* **WHAT IS BEING ASKED**
Print the whole listing, character for character.

* **DATA FOR THIS EXERCISE**
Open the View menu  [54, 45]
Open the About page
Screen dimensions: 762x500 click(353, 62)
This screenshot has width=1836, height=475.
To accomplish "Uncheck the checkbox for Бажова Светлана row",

* **TASK SOLUTION**
Open the View menu  [54, 45]
Open the About page
Screen dimensions: 762x500 click(353, 62)
This screenshot has width=1836, height=475.
To accomplish "Uncheck the checkbox for Бажова Светлана row",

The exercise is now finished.